══ PROVIDED RECORDS

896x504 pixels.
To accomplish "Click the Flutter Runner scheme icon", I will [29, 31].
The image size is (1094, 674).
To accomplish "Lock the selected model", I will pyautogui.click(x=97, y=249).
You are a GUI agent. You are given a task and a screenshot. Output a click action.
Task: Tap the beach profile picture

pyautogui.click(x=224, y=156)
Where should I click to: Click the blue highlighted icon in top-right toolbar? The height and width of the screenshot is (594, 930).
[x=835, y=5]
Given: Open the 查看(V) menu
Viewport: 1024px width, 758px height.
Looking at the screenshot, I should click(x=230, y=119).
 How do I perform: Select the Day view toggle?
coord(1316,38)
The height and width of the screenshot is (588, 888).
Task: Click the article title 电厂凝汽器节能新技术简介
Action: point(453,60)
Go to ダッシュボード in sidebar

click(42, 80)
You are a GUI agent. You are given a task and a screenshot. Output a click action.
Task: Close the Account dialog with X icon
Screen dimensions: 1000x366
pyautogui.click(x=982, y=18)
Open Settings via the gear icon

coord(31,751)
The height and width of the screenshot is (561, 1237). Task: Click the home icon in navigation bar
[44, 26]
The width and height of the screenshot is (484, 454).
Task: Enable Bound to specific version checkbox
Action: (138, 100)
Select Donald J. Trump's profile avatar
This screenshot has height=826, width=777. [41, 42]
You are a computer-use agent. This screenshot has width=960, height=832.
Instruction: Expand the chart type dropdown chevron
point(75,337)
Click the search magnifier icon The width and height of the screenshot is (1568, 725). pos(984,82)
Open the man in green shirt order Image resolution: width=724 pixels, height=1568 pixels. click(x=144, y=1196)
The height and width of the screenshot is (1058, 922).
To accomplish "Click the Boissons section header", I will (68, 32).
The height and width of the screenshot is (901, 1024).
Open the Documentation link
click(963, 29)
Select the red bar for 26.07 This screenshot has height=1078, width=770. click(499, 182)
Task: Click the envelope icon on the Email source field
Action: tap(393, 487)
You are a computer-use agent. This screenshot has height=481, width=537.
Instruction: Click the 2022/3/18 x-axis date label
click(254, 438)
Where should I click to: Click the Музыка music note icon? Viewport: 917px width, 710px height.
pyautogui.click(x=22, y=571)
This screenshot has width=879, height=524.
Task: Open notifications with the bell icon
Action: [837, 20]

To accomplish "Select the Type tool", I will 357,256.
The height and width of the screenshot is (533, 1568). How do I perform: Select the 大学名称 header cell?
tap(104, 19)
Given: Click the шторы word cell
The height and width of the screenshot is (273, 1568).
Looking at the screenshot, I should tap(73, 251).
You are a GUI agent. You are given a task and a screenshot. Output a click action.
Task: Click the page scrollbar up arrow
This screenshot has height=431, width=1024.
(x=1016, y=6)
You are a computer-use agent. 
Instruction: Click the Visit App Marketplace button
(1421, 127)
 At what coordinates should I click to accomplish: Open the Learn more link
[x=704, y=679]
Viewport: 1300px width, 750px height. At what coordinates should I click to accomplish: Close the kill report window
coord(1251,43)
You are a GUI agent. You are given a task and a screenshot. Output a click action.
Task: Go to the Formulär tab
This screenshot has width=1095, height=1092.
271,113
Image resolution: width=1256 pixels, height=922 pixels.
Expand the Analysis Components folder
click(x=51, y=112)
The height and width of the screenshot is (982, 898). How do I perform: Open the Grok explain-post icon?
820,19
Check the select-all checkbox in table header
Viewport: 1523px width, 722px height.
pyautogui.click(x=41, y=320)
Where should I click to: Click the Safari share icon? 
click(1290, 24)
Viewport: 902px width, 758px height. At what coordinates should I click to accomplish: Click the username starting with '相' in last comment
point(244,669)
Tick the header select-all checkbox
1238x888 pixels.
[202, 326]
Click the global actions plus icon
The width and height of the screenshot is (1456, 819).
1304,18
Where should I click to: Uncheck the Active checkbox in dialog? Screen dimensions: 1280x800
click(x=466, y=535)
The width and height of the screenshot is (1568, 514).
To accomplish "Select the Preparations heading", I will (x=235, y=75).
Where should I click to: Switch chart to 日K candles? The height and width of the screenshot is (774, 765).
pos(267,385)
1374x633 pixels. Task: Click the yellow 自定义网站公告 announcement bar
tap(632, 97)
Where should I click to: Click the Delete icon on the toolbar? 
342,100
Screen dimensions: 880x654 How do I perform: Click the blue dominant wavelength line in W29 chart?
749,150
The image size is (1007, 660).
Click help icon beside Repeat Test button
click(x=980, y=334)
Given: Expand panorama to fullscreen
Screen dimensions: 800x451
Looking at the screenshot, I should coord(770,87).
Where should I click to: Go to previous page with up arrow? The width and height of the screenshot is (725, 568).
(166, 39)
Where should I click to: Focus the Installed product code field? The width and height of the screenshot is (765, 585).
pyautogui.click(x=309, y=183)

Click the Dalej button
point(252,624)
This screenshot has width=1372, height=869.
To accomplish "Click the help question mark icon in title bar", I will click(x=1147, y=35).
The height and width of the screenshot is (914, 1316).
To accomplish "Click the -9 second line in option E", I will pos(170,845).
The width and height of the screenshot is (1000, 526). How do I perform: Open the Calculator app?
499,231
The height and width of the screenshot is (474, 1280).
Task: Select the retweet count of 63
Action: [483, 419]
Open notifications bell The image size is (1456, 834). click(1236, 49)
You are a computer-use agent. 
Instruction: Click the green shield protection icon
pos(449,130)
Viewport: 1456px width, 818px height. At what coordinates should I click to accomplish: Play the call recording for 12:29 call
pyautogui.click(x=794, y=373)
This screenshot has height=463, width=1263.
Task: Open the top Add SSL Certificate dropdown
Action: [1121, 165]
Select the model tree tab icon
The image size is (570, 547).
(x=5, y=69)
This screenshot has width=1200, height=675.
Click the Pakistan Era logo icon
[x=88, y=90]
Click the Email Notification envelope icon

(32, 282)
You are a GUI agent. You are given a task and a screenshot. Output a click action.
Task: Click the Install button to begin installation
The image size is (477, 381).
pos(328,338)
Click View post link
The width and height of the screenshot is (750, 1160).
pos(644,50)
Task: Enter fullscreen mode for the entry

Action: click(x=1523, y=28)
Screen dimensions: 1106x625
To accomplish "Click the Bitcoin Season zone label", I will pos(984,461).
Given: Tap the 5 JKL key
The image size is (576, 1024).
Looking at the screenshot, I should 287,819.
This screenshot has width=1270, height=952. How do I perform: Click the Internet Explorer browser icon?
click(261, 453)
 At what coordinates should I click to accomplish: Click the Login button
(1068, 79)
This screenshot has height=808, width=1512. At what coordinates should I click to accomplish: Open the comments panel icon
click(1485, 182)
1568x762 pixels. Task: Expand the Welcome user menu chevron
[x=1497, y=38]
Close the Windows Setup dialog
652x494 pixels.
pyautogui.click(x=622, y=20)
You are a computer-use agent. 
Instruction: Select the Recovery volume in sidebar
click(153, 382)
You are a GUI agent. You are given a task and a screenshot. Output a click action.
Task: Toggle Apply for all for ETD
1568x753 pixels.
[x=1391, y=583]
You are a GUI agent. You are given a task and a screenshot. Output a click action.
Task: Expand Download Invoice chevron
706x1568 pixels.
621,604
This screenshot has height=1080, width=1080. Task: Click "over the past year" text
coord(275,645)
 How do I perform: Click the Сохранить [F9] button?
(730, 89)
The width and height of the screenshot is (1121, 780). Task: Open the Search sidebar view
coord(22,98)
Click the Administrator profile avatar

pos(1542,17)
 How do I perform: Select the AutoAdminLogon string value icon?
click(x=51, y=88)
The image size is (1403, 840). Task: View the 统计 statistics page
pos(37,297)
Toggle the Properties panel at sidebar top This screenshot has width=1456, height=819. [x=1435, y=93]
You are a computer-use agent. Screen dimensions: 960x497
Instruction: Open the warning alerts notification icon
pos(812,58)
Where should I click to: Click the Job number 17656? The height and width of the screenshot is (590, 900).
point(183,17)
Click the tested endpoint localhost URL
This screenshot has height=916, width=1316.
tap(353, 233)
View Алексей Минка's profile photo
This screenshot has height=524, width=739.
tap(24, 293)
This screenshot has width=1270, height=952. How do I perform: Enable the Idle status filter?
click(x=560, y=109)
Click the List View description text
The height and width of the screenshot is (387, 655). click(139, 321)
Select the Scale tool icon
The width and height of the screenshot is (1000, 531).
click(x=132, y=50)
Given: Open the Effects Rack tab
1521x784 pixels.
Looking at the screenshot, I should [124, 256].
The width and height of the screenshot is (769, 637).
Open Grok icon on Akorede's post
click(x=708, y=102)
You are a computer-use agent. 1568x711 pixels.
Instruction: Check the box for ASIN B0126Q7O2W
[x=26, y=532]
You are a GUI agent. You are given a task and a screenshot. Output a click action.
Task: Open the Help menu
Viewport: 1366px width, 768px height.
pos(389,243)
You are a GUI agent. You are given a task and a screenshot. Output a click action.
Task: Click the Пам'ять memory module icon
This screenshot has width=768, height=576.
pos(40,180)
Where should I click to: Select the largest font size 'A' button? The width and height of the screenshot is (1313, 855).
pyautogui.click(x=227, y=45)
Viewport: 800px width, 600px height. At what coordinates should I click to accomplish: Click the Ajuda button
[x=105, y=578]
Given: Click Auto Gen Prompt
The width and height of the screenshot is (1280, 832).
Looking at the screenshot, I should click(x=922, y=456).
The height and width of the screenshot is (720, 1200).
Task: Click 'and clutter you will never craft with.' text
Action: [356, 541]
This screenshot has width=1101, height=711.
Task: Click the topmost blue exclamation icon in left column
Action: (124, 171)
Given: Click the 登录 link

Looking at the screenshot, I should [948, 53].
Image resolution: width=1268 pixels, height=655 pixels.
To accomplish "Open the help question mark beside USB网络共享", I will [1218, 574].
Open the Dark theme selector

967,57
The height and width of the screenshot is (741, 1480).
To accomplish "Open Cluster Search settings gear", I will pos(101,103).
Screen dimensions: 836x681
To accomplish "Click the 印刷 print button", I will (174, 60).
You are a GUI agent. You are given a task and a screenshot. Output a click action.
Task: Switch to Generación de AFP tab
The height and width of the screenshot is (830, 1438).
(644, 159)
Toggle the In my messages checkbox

════

■ **THE REQUEST**
Pick out every line in the entries above that contains the string "toolbar", matching case exactly, and copy each one.

■ **EXERCISE RESULT**
Where should I click to: Click the blue highlighted icon in top-right toolbar? The height and width of the screenshot is (594, 930).
Where should I click to: Click the Delete icon on the toolbar? 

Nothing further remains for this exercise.